#### RECORDS FOR THIS TASK:

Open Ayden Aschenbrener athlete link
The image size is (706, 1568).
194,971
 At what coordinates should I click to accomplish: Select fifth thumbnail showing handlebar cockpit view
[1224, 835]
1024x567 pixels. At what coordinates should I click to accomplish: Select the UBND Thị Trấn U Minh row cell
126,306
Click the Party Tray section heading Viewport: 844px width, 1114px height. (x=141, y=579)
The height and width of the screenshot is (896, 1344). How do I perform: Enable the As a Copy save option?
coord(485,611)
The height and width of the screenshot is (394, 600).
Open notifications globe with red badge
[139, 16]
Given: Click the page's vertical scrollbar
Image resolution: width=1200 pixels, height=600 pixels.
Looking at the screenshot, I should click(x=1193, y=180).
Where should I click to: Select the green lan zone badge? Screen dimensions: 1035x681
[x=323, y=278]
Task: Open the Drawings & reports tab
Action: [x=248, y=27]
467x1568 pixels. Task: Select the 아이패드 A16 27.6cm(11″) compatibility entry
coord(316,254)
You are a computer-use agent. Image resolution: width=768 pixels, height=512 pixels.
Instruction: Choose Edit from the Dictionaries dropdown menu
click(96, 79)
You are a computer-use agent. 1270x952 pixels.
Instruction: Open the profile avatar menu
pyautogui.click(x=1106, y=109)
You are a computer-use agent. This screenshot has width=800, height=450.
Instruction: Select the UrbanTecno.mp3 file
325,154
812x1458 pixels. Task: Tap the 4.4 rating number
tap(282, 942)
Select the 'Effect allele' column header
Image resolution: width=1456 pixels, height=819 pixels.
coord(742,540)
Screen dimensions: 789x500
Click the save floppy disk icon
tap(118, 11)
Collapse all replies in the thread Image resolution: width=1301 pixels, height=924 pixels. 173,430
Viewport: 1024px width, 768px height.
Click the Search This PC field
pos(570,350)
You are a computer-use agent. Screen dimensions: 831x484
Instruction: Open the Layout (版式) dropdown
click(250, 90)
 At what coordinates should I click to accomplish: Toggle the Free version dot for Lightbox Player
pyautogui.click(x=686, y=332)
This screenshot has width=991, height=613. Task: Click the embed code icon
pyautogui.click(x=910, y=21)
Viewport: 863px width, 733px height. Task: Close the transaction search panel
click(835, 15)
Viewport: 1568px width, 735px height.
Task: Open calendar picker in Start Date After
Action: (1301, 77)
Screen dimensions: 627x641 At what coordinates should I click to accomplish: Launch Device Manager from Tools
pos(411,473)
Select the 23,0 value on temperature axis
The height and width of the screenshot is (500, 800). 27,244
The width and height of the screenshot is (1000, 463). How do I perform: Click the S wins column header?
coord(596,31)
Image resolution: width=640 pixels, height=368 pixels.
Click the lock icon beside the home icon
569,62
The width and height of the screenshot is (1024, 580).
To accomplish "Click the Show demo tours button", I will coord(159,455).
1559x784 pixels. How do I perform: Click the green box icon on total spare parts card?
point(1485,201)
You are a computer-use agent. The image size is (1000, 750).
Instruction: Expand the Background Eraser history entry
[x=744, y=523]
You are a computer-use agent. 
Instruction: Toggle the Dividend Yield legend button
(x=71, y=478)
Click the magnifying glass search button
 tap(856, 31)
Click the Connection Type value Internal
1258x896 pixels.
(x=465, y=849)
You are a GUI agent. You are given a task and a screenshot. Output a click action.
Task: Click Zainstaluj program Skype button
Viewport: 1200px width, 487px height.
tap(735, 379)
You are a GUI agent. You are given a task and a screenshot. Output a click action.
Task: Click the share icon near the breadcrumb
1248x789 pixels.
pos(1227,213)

#### EXERCISE DESCRIPTION:
State the number of lines in the listing above that include "agent", and add nothing else.

#### SOLUTION TO THE EXERCISE:
8